Type CholeskyOuterProduct
Namespace tensorflow.contrib.distributions.bijectors
Parent Bijector
Interfaces ICholeskyOuterProduct
Compute `g(X) = X @ X.T`; X is lower-triangular, positive-diagonal matrix. Note: the upper-triangular part of X is ignored (whether or not its zero). The surjectivity of g as a map from the set of n x n positive-diagonal
lower-triangular matrices to the set of SPD matrices follows immediately from
executing the Cholesky factorization algorithm on an SPD matrix A to produce a
positive-diagonal lower-triangular matrix L such that `A = L @ L.T`. To prove the injectivity of g, suppose that L_1 and L_2 are lower-triangular
with positive diagonals and satisfy `A = L_1 @ L_1.T = L_2 @ L_2.T`. Then
`inv(L_1) @ A @ inv(L_1).T = [inv(L_1) @ L_2] @ [inv(L_1) @ L_2].T = I`.

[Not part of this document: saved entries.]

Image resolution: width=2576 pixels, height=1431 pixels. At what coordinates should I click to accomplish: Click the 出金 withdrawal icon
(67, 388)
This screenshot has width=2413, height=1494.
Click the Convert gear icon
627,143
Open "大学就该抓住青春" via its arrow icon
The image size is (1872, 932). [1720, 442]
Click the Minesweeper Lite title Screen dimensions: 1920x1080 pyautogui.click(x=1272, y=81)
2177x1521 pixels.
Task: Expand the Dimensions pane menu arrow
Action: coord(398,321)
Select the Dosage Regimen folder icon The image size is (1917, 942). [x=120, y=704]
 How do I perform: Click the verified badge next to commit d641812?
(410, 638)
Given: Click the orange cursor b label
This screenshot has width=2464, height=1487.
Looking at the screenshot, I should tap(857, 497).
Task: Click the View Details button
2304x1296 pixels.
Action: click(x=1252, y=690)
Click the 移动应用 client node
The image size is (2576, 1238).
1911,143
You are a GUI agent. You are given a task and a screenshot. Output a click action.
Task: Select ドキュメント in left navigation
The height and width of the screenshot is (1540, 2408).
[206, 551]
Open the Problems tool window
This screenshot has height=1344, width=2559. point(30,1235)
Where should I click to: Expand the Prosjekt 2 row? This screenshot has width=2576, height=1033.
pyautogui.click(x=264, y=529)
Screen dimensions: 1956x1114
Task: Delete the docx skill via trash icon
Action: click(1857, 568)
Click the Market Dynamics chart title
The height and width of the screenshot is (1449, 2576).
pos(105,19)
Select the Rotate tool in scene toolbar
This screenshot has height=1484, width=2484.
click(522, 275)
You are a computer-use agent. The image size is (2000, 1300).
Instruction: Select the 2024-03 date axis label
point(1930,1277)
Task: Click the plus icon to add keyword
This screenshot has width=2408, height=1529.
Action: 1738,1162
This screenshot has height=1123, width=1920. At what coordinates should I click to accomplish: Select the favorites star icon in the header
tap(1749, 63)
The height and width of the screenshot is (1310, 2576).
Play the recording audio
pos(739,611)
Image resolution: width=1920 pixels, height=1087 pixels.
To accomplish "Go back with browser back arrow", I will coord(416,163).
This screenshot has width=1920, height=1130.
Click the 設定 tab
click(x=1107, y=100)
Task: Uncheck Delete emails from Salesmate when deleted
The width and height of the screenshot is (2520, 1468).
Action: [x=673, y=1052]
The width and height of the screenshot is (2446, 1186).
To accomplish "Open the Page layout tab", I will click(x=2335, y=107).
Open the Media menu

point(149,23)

Setting `L_3 := inv(L_1) @ L_2`, that L_3 is a positive-diagonal
lower-triangular matrix follows from `inv(L_1)` being positive-diagonal
lower-triangular (which follows from the diagonal of a triangular matrix being
its spectrum), and that the product of two positive-diagonal lower-triangular
matrices is another positive-diagonal lower-triangular matrix. A simple inductive argument (proceeding one column of L_3 at a time) shows
that, if `I = L_3 @ L_3.T`, with L_3 being lower-triangular with positive-
diagonal, then `L_3 = I`. Thus, `L_1 = L_2`, proving injectivity of g. #### Examples
Show Example
bijector.CholeskyOuterProduct().forward(x=[[1., 0], [2, 1]]) # Result: [[1., 2], [2, 5]], i.e., x @ x.T bijector.CholeskyOuterProduct().inverse(y=[[1., 2], [2, 5]]) # Result: [[1., 0], [2, 1]], i.e., cholesky(y).